Assim como Francilene e Célio, o cacique Durval Koaratira Kampé, liderança da associação Õtaibit da Aldeia Cajuí (TI Rio Branco), a ideia é, daqui para frente, levar os conhecimentos para a comunidade e aplicar na elaboração de projetos para atender as demandas de seu povo, como a defesa e preservação do território de seu povo e outras demandas. “Tivemos um conhecimento profundo, a gente viu que podemos acessar recursos pra fazermos pequenos projetos para a nossa comunidade e isso foi maravilhoso”, finaliza.

No total, foram 15 participantes representantes das organizações sociais: Associação Indígena Doa Txatô; Õtaibit; Karo Paygap; ASSIZA; APIZ; AGUAPÉ; ASAEX ; e ASROP.

O projeto

O Pacto da Floresta é executado pelo Pactos das Águas e recebe recursos financeiros do Banco Nacional de Desenvolvimento Econômico e Social (BNDES) através o Fundo Amazônia, e visa apoiar a consolidação da cadeia produtiva da castanha-do-brasil e o fortalecimento das atividades produtivas relacionadas ao açaí, farinha de mandioca e borracha natural, além de compatibilizar a conservação da natureza

com o uso sustentável dos seus recursos naturais nas Terras Indígenas (TIs) Igarapé Lourdes, Rio Branco e a Reserva Extrativista (RESEX) Estadual do Rio Cautário e as RESEXs Federais do Rio Cautário e Rio Ouro Preto.

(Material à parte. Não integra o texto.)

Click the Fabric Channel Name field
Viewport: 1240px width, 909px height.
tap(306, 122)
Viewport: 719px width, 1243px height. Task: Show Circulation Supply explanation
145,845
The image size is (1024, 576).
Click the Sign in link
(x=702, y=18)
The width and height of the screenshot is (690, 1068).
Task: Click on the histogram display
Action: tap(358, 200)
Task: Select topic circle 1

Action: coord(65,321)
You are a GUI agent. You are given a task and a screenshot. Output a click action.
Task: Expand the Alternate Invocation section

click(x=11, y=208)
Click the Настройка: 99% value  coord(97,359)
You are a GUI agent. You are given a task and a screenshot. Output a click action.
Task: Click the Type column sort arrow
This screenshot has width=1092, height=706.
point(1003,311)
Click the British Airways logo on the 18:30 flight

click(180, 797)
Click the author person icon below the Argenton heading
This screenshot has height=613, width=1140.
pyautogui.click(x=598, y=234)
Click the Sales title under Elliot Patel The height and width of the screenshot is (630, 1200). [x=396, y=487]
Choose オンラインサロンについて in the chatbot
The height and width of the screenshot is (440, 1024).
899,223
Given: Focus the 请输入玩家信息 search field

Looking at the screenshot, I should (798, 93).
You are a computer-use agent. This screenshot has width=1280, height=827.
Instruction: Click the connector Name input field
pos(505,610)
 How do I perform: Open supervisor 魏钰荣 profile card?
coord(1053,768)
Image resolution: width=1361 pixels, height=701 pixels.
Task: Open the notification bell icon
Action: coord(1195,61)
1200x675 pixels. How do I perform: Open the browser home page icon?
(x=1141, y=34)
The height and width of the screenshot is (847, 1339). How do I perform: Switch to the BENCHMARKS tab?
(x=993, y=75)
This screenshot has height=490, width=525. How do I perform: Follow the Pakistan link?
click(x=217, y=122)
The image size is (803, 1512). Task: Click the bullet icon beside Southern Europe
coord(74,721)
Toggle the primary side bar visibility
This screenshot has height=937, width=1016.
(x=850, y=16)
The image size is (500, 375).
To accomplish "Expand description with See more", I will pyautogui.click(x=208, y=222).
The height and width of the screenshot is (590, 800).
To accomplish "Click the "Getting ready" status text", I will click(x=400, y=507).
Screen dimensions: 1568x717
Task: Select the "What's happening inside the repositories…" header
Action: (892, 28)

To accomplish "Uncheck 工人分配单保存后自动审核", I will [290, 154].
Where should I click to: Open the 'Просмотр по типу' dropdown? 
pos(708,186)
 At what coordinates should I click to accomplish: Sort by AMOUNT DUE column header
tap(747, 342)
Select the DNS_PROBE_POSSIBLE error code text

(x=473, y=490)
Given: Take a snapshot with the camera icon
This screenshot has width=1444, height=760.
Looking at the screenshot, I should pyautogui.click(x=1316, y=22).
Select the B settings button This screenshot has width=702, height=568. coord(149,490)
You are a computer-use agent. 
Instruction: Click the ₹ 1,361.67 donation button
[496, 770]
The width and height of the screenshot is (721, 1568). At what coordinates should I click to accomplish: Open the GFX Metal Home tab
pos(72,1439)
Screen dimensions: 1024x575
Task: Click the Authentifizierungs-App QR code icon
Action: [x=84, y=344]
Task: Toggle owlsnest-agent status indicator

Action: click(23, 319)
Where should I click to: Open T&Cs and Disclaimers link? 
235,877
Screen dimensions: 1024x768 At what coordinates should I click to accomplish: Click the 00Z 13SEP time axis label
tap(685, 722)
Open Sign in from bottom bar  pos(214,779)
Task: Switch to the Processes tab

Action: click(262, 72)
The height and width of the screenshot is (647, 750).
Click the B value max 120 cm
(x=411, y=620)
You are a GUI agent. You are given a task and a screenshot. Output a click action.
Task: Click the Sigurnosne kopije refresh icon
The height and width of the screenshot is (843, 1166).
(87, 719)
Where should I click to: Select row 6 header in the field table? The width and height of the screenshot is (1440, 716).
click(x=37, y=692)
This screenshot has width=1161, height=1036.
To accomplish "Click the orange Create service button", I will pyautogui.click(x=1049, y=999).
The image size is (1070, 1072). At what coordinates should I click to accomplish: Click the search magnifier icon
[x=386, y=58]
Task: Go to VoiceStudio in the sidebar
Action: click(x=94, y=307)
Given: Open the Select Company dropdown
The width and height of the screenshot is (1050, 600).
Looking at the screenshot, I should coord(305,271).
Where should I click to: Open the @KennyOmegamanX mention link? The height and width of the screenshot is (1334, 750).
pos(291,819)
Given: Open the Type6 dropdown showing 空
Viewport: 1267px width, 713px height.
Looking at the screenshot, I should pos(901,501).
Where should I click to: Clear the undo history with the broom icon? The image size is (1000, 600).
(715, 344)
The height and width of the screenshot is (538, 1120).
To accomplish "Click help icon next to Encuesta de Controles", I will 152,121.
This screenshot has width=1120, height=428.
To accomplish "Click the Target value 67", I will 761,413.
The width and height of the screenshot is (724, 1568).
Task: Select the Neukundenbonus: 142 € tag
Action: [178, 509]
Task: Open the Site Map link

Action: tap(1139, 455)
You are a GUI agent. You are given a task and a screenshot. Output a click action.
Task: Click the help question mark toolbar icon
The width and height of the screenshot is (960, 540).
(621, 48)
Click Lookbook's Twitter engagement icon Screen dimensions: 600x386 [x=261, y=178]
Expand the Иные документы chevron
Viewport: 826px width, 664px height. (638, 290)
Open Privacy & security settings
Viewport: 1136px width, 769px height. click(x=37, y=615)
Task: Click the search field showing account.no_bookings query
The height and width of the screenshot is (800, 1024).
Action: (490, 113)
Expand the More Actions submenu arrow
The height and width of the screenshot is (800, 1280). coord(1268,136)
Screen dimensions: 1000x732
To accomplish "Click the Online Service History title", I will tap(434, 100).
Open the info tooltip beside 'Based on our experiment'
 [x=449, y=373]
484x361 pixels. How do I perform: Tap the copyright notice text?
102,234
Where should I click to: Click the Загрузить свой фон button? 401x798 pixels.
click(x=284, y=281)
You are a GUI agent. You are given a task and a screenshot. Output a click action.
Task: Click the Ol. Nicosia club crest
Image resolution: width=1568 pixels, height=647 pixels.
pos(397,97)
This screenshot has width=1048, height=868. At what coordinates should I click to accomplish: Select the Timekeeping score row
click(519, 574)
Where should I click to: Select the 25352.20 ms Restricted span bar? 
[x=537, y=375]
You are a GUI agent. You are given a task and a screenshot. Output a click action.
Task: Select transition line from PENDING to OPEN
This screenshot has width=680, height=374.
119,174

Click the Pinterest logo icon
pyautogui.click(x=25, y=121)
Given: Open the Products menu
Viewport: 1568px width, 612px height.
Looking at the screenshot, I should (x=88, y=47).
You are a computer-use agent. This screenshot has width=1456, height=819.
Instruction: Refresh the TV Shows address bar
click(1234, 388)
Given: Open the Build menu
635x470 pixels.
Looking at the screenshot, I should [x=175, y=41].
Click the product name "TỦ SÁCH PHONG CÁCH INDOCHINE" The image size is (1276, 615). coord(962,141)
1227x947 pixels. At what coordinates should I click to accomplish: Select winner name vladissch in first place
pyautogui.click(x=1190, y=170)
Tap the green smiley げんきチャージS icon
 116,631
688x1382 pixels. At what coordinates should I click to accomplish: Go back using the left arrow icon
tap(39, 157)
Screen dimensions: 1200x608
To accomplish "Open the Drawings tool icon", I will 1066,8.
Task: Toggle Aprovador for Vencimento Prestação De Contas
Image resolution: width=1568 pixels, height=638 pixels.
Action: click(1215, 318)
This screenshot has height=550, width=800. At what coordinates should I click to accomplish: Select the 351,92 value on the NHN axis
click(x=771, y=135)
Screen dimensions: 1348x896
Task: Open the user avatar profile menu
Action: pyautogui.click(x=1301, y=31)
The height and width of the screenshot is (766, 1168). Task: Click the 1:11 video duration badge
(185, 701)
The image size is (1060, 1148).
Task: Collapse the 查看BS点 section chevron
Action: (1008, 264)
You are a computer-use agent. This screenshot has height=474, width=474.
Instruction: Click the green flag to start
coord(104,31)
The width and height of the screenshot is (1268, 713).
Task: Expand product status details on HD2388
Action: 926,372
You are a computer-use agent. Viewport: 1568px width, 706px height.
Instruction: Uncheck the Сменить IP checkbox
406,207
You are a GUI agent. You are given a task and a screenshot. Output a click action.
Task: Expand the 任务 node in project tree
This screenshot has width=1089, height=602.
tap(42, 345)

Ele é estruturado em seis componentes básicos: estruturação da cadeia produtiva da castanha-do-brasil; difusão de boas práticas para melhorar a qualidade produtiva; fortalecimento das organizações comunitárias para melhor gestão de negócios da floresta; agregação de valor aos produtos da floresta com ênfase a castanha-do-brasil; alternativas de renda complementares a castanha-do-brasil; articulação institucional.